Camorra, arrestate le donne del clan: sorella e cognate del boss Zagaria
Da quando gli uomini sono in carcere, sono loro a guidare il crimine organizzato

Un patrimonio, quel del boss della camorra Michele Zagaria, gestito dalle donne, le stesse che mercoledì mattina sono state arrestate.

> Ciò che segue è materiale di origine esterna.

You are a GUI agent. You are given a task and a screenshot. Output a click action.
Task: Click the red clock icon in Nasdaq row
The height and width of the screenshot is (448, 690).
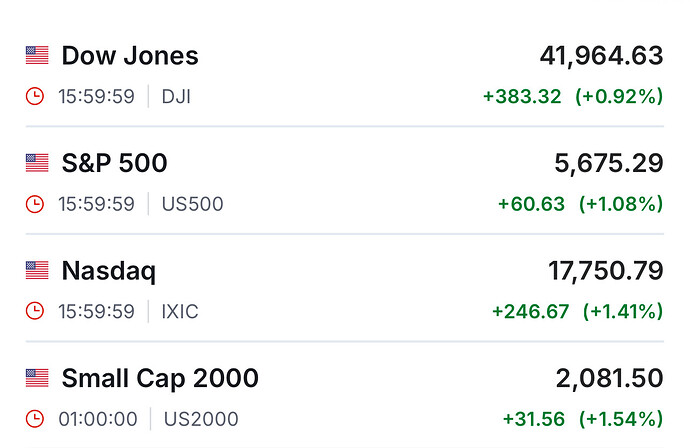(35, 312)
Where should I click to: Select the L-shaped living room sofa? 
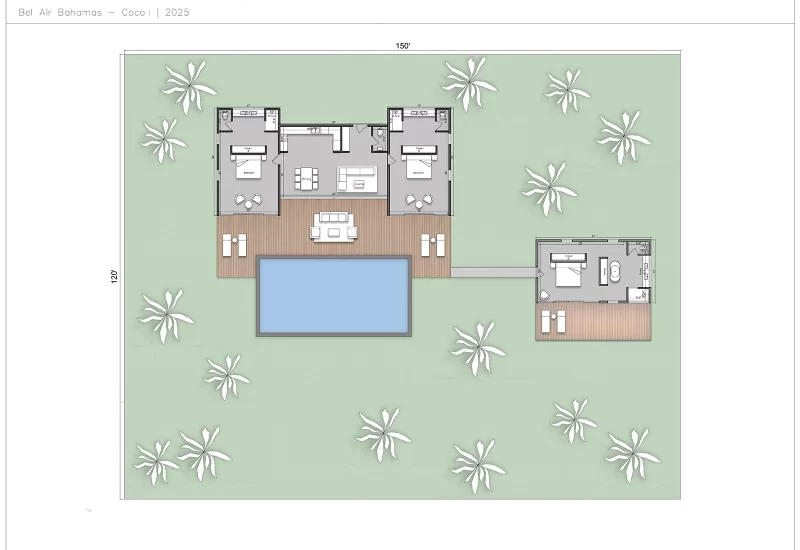click(358, 179)
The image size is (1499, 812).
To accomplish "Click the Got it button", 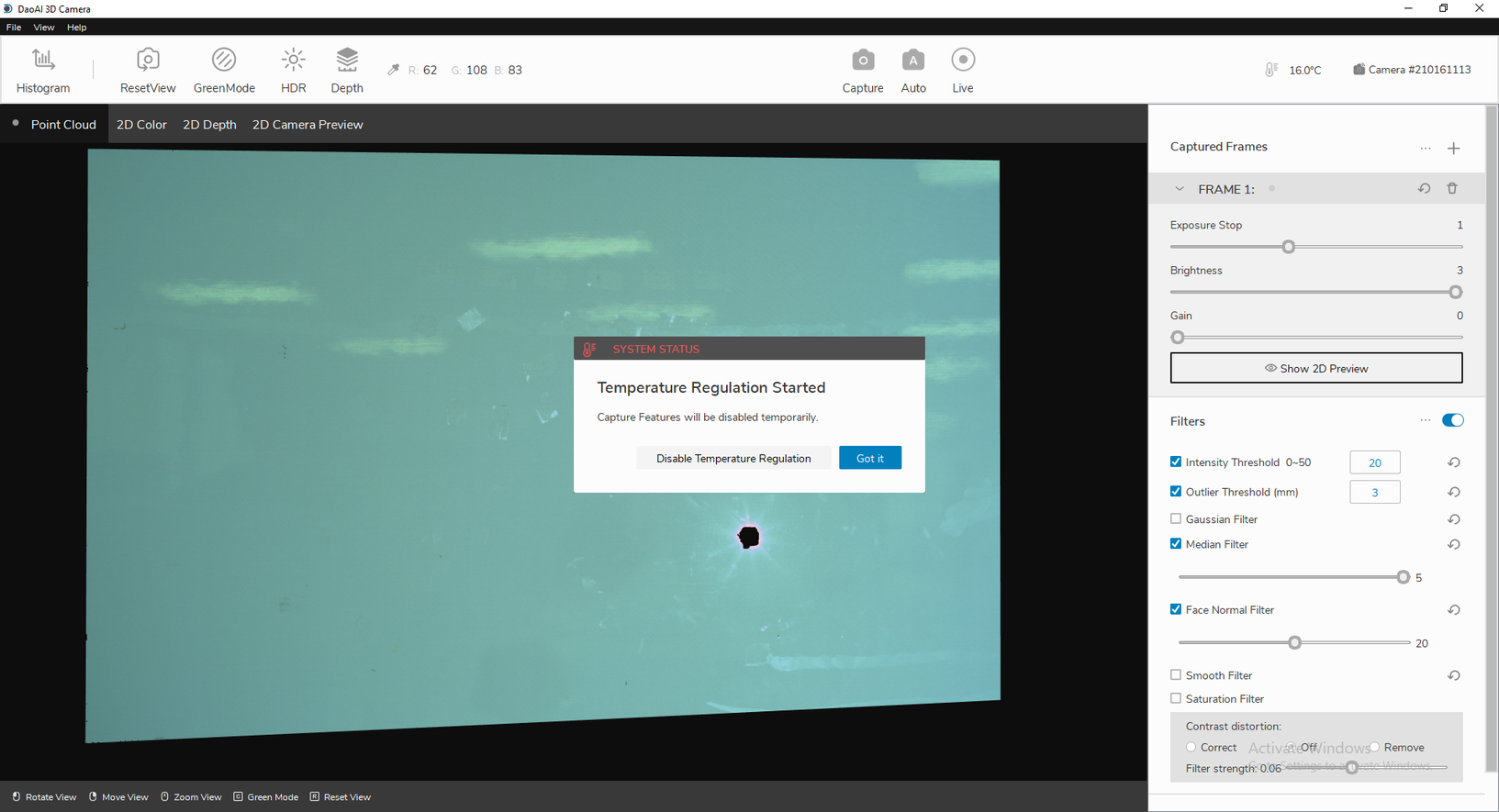I will pyautogui.click(x=869, y=458).

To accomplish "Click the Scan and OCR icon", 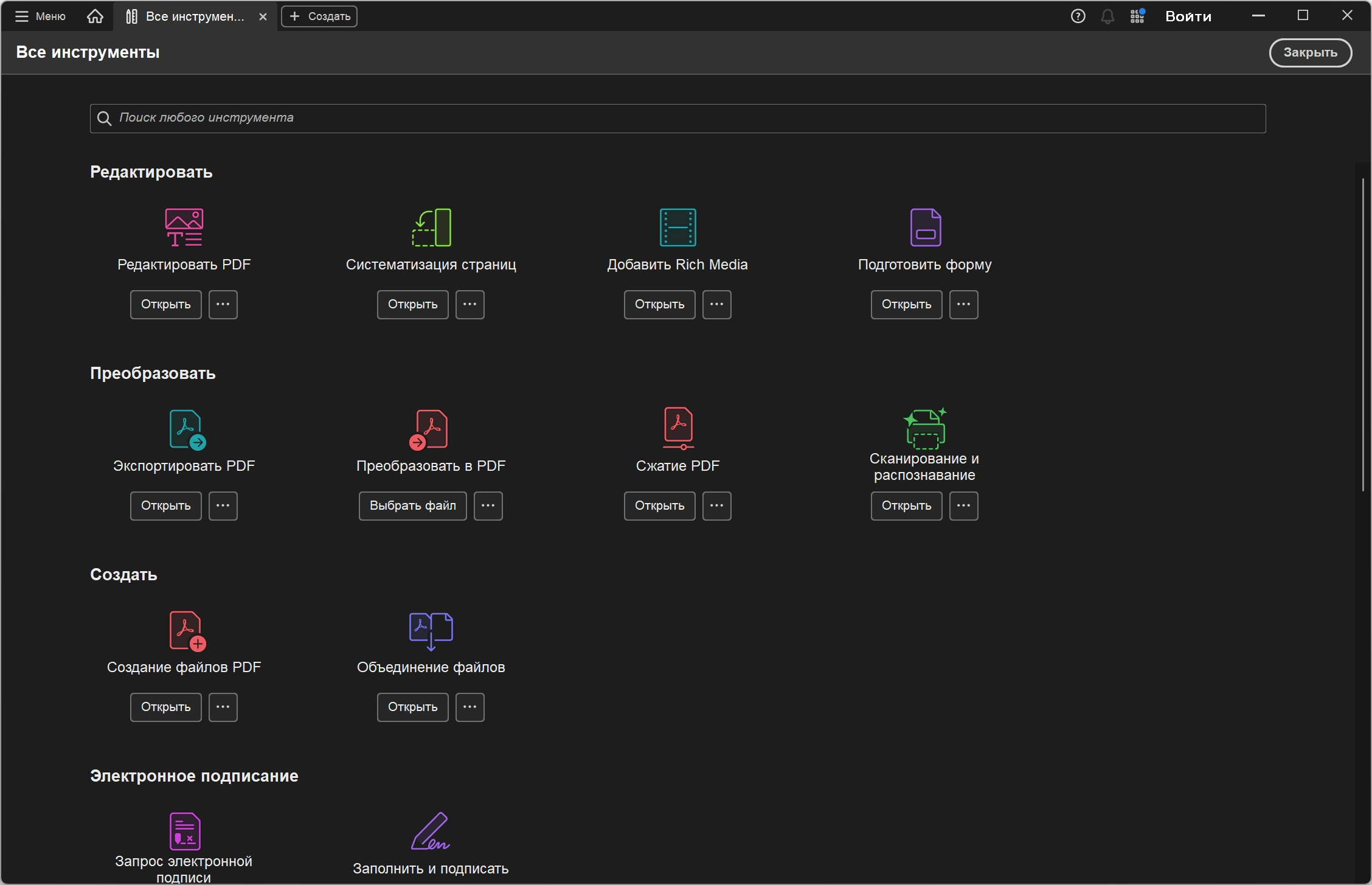I will point(925,428).
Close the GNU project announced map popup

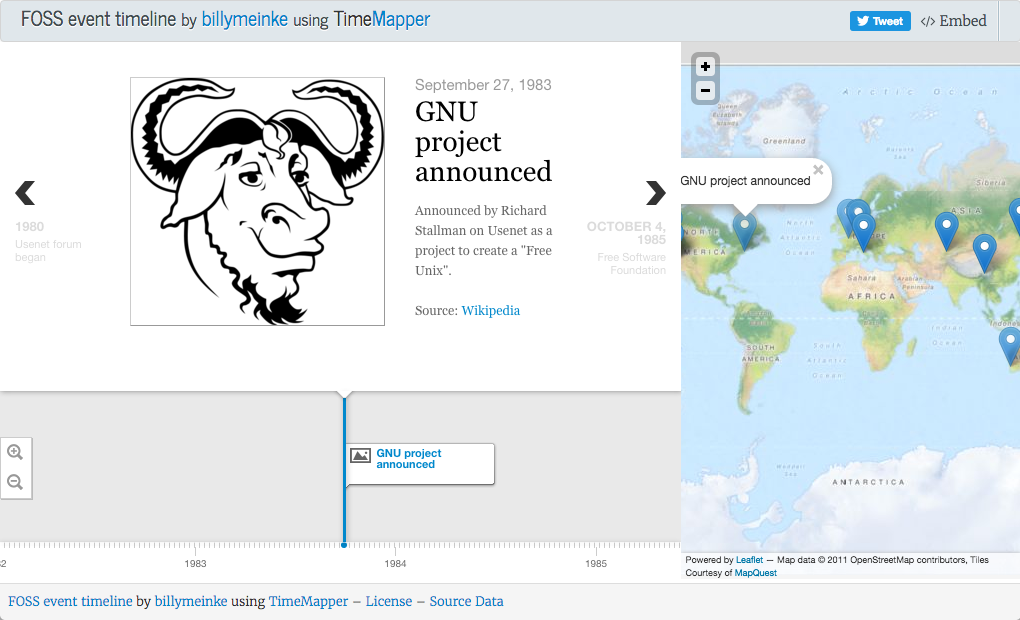coord(818,170)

La Dia di Napoli e del nucleo investigativo centrale della polizia penitenziaria hanno emesso un'ordinanza di custodia cautelare in carcere nei confronti della sorella del capo dei Casalesi, Beatrice Zagaria e di Francesca Linetti, residente in Emilia Romagna ma domiciliata a Casapesenna, moglie di Pasquale Zagaria, fratello di Michele, detenuto. Pasquale è ritenuto il braccio imprenditoriale del clan capace di investire anche nel nord Italia. In cella è finita anche Patrizia Martino, moglie di Antonio, fratello di Michele, anch'egli detenuto.

Le donne sono gravemente indiziate del delitto di ricettazione aggravata dall'aver ottenuto i beni perché destinatarie di risorse dell'organizzazione riservate al clan, riservate al pagamento dello stipendio mensile agli affiliati.